• ABOUT THIS EXERCISE:
The following data has a line with "Click the Privacy & security shield icon" and a line with "Image resolution: width=700". Write out exactly those lines and all the lines between them.

• INFORMATION:
= Beginning of Section =

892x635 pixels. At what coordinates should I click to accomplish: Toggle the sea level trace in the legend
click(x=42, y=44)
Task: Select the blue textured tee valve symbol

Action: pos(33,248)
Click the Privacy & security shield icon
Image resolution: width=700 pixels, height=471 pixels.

= End of Section =
= Beginning of Section =

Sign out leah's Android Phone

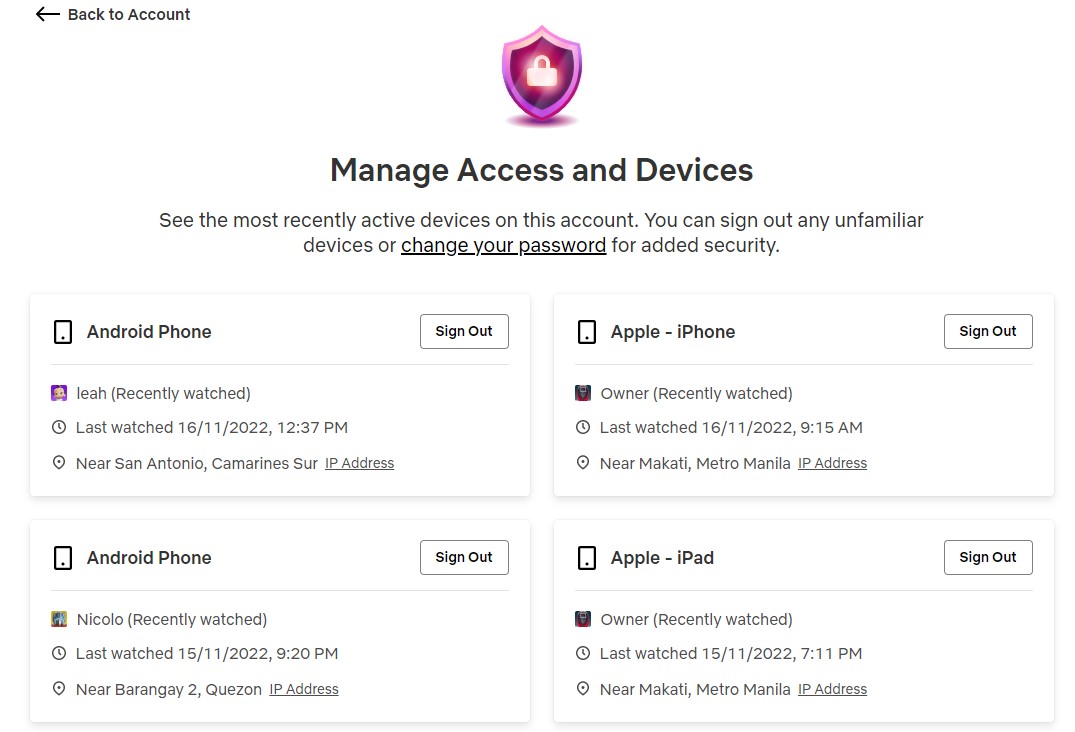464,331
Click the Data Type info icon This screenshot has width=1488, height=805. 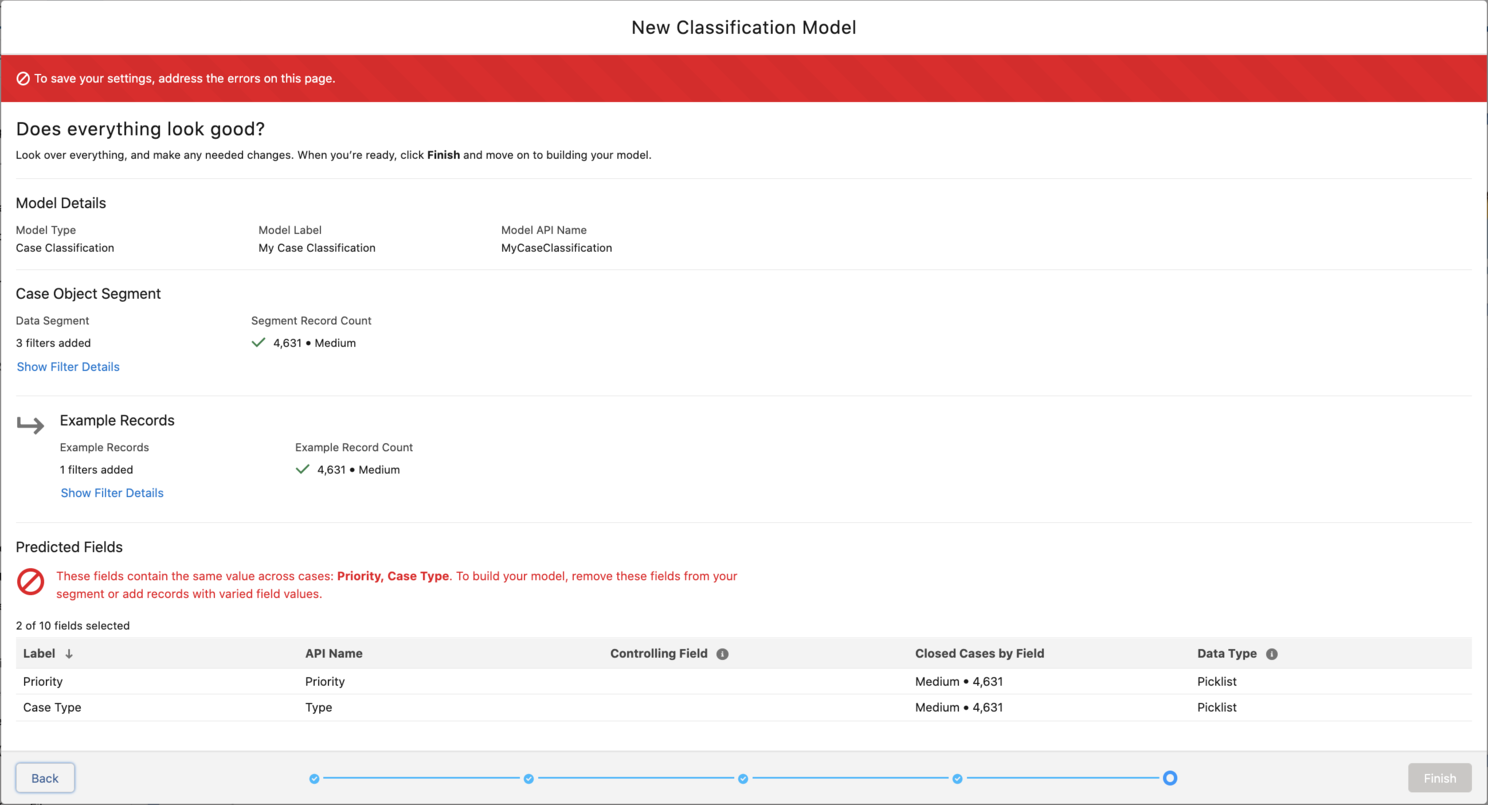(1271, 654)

= End of Section =

• WRITTEN RESPONSE:
Click the Privacy & security shield icon
Image resolution: width=700 pixels, height=471 pixels.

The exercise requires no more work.